EPO contains 2–15% gamma-linolenic acid (GLA) and 70% linolenic acid (LA, which your body makes into GLA), which are types of polyunsaturated omega-6 essential fatty acids. GLA is important for maintaining a joint’s cell structure and function. Your body makes it into hormone-like substances called prostaglandins, which regulate your immune system and fight joint inflammation. GLA might also suppress inflammatory responses by directly acting on some inflammatory cells.

Several factors can interfere with your body’s production of GLA from LA, including:

• ageing
• dietary deficiencies
• viral infections
• some diseases.

Sunflower oil and other oils generally used in normal diet contain only LA. EPO is one of the richest sources of pure GLA.

No recommended safe doses have been found for the use in musculoskeletal conditions, but trials have used doses of 6 g (540 mg GLA) a day.
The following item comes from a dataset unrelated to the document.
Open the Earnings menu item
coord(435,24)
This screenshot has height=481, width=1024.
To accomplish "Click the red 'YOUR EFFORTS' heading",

If taken in the correct dose, EPO has no major safety problems.

Common side-effects include:

• nausea
• diarrhoea
• rashes.

If you have epilepsy or seizure disorder you shouldn’t take EPO because it can cause seizures.

Interactions haven’t been well studied, but you should be cautious about using EPO if you take anti-inflammatory drugs (for example cortisone) and anticoagulants because interactions are possible.

Trial 1

In this trial, 49 people with rheumatoid arthritis who were on non-steroidal anti-inflammatory drugs (NSAIDs) were randomised to take one of the following once a day for 12 months:

• 6 g (540 mg GLA) EPO
• EPO with fish oil
• placebo tablets.

Participants were asked to take their normal dose of NSAIDs during the first three months of the trial but were advised to reduce or stop it depending on their symptoms afterwards.

• 94% of participants who got EPO alone and 93% who received EPO combined with fish oil reported a significant improvement of disease-related symptoms, including pain and morning stiffness, compared to only 30% of the placebo group – this was a significant difference.
• EPO was also significantly effective in reducing the use of NSAIDs during the trial period.
• Most participants’ symptoms came back during the three months that followed treatment, so EPO didn’t seem to alter the long-term disease activity.
• Two participants on EPO withdrew from the trial because of nausea and diarrhoea.

Trial 2

Researchers evaluated the outcome of 40 people with rheumatoid arthritis who received daily doses of either 6 g EPO (540 mg GLA) or olive oil for six months.

• Participants given EPO had a significant improvement in morning stiffness compared to participants given olive oil, but there were no significant differences between both treatment groups with respect to pain reduction and overall disease severity.
• Most participants in this trial didn’t stop taking NSAIDs.
• Four out of 19 participants taking EPO had to withdraw because of nausea, flu-like symptoms or their condition getting worse.